### Entries shown
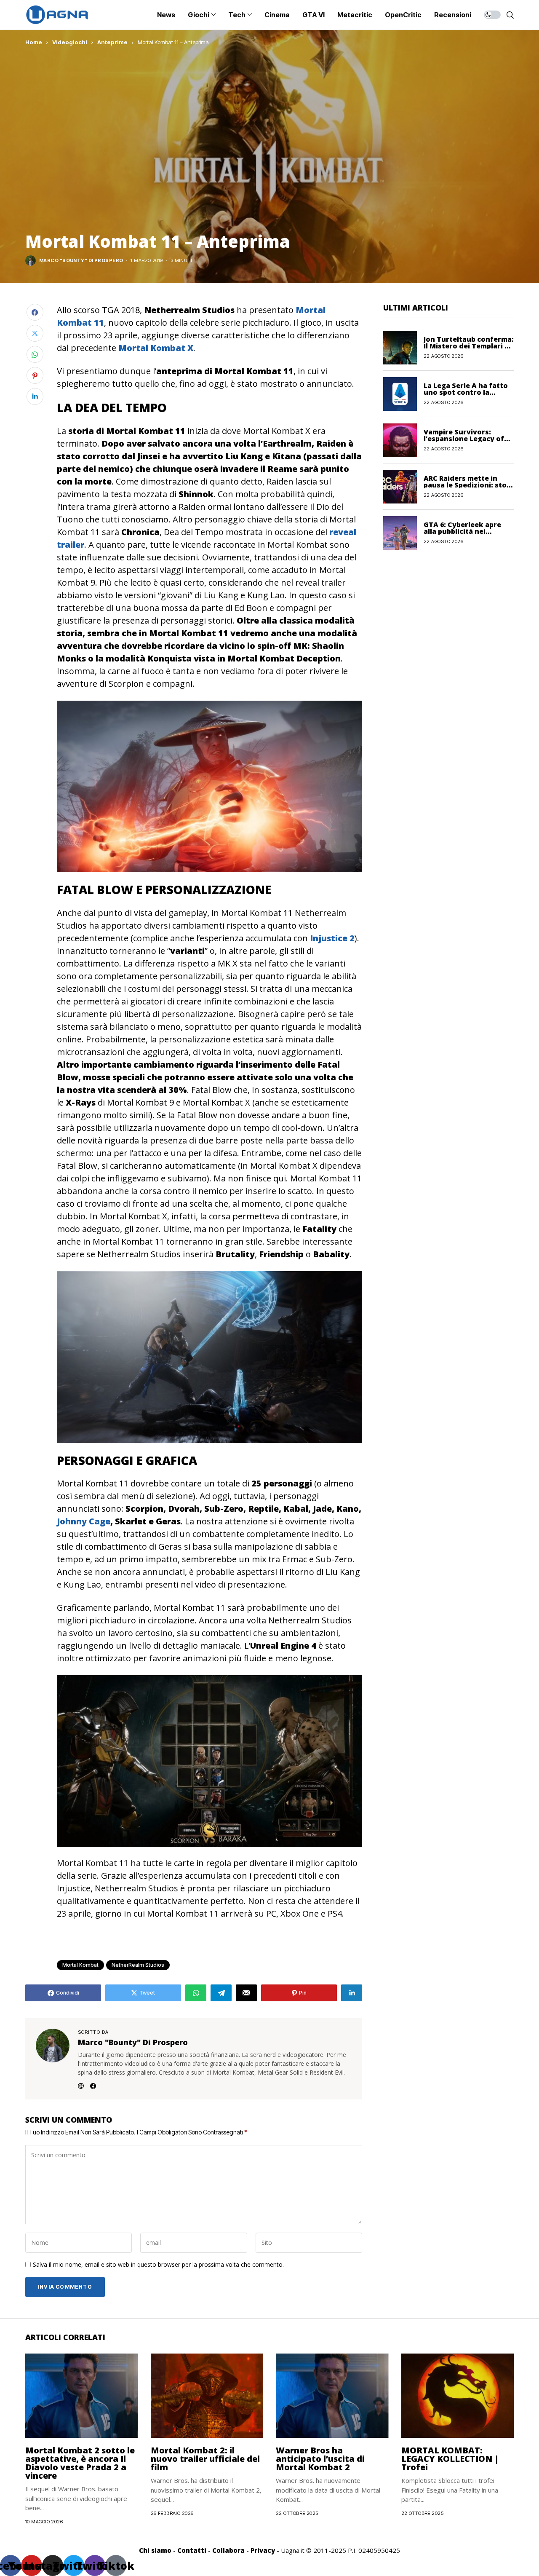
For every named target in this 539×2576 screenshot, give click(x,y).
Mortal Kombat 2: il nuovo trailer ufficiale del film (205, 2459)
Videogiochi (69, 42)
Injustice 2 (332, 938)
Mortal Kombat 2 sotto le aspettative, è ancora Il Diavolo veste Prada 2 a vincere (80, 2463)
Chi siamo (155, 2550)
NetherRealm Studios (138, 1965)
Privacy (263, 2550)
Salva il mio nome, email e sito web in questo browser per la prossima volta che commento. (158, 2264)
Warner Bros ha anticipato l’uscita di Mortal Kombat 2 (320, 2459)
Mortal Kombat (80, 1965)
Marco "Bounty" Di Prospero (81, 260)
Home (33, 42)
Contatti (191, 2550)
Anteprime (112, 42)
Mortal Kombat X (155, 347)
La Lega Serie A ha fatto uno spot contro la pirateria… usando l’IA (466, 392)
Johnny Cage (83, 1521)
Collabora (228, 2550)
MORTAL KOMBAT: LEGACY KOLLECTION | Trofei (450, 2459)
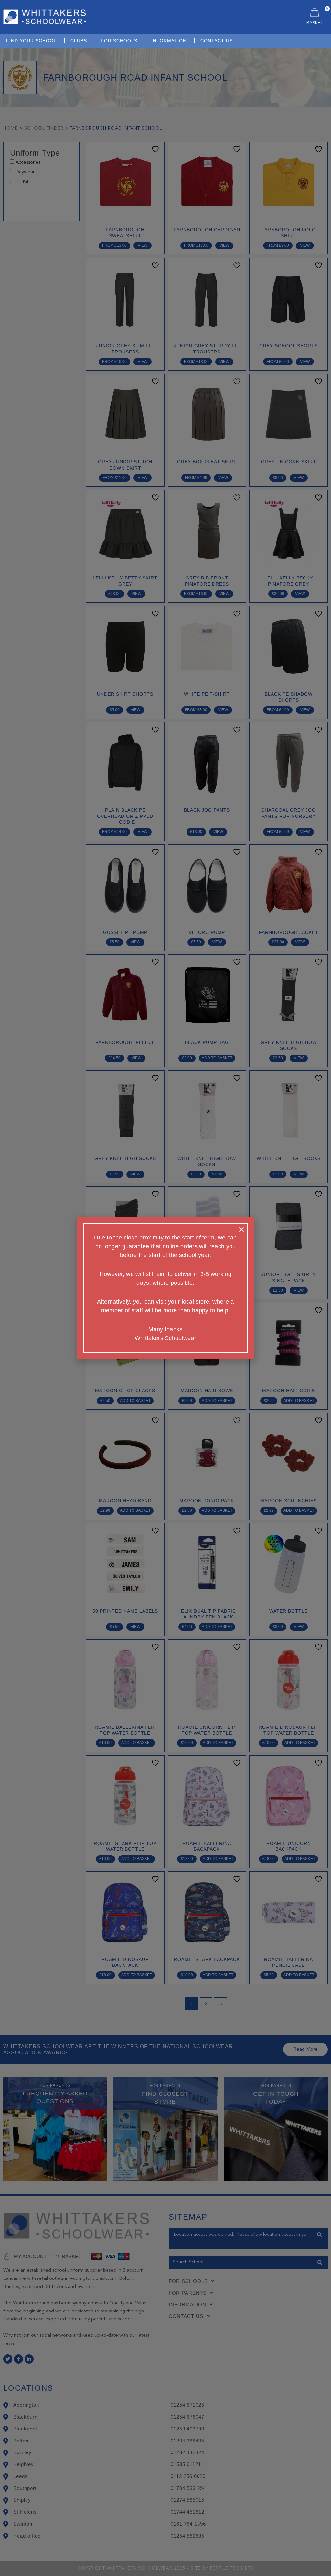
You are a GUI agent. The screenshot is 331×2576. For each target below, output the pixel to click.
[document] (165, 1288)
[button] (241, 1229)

### What the task requires
What are the lines, exactly as written above, from the line with "Videogiochi (69, 42)" to the line with "Prospero (81, 260)", both included? Output only those.

### Exercise solution
Videogiochi (69, 42)
Injustice 2 (332, 938)
Mortal Kombat 2 sotto le aspettative, è ancora Il Diavolo veste Prada 2 a vincere (80, 2463)
Chi siamo (155, 2550)
NetherRealm Studios (138, 1965)
Privacy (263, 2550)
Salva il mio nome, email e sito web in questo browser per la prossima volta che commento. (158, 2264)
Warner Bros ha anticipato l’uscita di Mortal Kombat 2 (320, 2459)
Mortal Kombat (80, 1965)
Marco "Bounty" Di Prospero (81, 260)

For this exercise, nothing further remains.